Text segment
========================
Purchased by Russell and Dark Horse Stable for $6,500 at Fasig-Tipton Midlantic’s winter mixed sale in 2018, Hello Beautiful won her third start in a romp and was sold to the high-end group of Madaket Stables, Albert Frassetto, Mark Parkinson, K-Mac Stable and Magic City Stables. She went on to add two stakes wins last year. The daughter of Golden Lad started 2020 with a turf prep June 1 (a seventh), then blasted allowance foes 19 days later to earn tougher assignments. With Sheldon Russell on the shelf with an injury, Julien Leparoux rode Hello Beautiful in the Audubon Oaks at Ellis Park in August, and she struggled home last of 11 (beaten nearly 25 lengths). A month later, again without her favorite jockey, she went to Saratoga and finished sixth behind Frank’s Rockette in the Prioress Stakes-G2.
“Frank’s Rockette is a serious racehorse,” Brittany said. “She got beat by some real racehorses up there. She has that good race in her, and she was doing well after Ellis but maybe in a sense it was my fault. She worked well, but maybe I should have stepped back and said she actually needs a few more weeks. She loves time off between races.”
Back at Laurel, back with Sheldon Russell, in a restricted stakes but taking on older fillies and mares for the first time, Hello Beautiful dominated the Distaff while making her trainer feel lucky.
“When you win stakes races and buy horses for small prices and do well with them people notice,” she said. “I’ve been blessed to get horses because of her. Ellen Charles bred her and she sent me a couple. The Madaket group bought into her and sent us some horses because we won with her. It’s been really special.”
Playing favorites with Fiya
Two races before Hello Beautiful’s score, another odds-on runner put on a display as Fiya handled seven others in the $75,000 Turf Sprint. Sent off a 1-9, he tied the record for the lowest win payout in Maryland Million history at $2.20 while extending his winning streak to four and providing a mix of stress and relief for owner Rob Masiello.“I wasn’t too nervous going in, but when he opened up at 1-9 it made me nervous,” said the owner, who paid $400,000 for Fiya at the Wanamaker’s online sale in July. “I didn’t think he should be 1-9. There were other decent horses in there, he was shipping, the course had been soft all month. We’re trying to look at him in terms of a progression and want to put him in the right spots to get to the big races next year.”
========================
Source material
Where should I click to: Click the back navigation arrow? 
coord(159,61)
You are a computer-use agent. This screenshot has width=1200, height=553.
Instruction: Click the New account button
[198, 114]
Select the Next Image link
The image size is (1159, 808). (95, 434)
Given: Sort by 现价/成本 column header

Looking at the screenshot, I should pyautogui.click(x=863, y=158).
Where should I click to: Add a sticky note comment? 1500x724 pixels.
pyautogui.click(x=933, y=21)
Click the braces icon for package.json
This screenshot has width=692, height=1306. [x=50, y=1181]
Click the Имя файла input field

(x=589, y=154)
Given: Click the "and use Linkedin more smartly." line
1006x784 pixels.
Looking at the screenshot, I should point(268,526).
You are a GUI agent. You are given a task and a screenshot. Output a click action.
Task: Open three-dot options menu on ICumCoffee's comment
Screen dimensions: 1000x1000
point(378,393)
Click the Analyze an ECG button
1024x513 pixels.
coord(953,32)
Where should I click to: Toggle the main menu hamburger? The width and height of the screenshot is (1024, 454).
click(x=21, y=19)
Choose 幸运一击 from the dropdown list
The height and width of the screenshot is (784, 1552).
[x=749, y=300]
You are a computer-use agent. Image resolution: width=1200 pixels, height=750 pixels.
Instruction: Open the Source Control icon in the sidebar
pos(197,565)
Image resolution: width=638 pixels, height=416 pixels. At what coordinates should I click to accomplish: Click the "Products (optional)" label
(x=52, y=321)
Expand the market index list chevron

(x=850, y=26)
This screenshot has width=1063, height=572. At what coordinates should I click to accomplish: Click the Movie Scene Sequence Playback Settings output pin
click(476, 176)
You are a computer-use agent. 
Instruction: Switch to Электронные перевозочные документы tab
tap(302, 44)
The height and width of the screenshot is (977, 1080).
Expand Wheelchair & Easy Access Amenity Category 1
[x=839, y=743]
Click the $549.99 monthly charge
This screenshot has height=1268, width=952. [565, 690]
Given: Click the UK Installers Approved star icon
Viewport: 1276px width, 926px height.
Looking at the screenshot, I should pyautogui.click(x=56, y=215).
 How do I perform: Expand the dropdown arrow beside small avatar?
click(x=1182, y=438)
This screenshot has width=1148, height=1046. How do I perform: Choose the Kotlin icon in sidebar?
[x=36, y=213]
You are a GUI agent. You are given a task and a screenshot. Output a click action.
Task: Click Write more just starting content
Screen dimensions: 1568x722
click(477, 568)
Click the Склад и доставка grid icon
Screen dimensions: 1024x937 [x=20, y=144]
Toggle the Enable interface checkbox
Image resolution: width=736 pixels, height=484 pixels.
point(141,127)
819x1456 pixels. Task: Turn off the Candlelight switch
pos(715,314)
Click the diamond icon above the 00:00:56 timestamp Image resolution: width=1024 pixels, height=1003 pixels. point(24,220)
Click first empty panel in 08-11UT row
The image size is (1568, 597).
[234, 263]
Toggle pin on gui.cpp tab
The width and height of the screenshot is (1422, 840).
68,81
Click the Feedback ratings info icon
========================
About this task
In the horse racing text, duplicate the passage starting at "Purchased by Russell" and ending at "the Prioress Stakes-G2.". The material that comes after the horse racing text is separate from it.

Expected answer
Purchased by Russell and Dark Horse Stable for $6,500 at Fasig-Tipton Midlantic’s winter mixed sale in 2018, Hello Beautiful won her third start in a romp and was sold to the high-end group of Madaket Stables, Albert Frassetto, Mark Parkinson, K-Mac Stable and Magic City Stables. She went on to add two stakes wins last year. The daughter of Golden Lad started 2020 with a turf prep June 1 (a seventh), then blasted allowance foes 19 days later to earn tougher assignments. With Sheldon Russell on the shelf with an injury, Julien Leparoux rode Hello Beautiful in the Audubon Oaks at Ellis Park in August, and she struggled home last of 11 (beaten nearly 25 lengths). A month later, again without her favorite jockey, she went to Saratoga and finished sixth behind Frank’s Rockette in the Prioress Stakes-G2.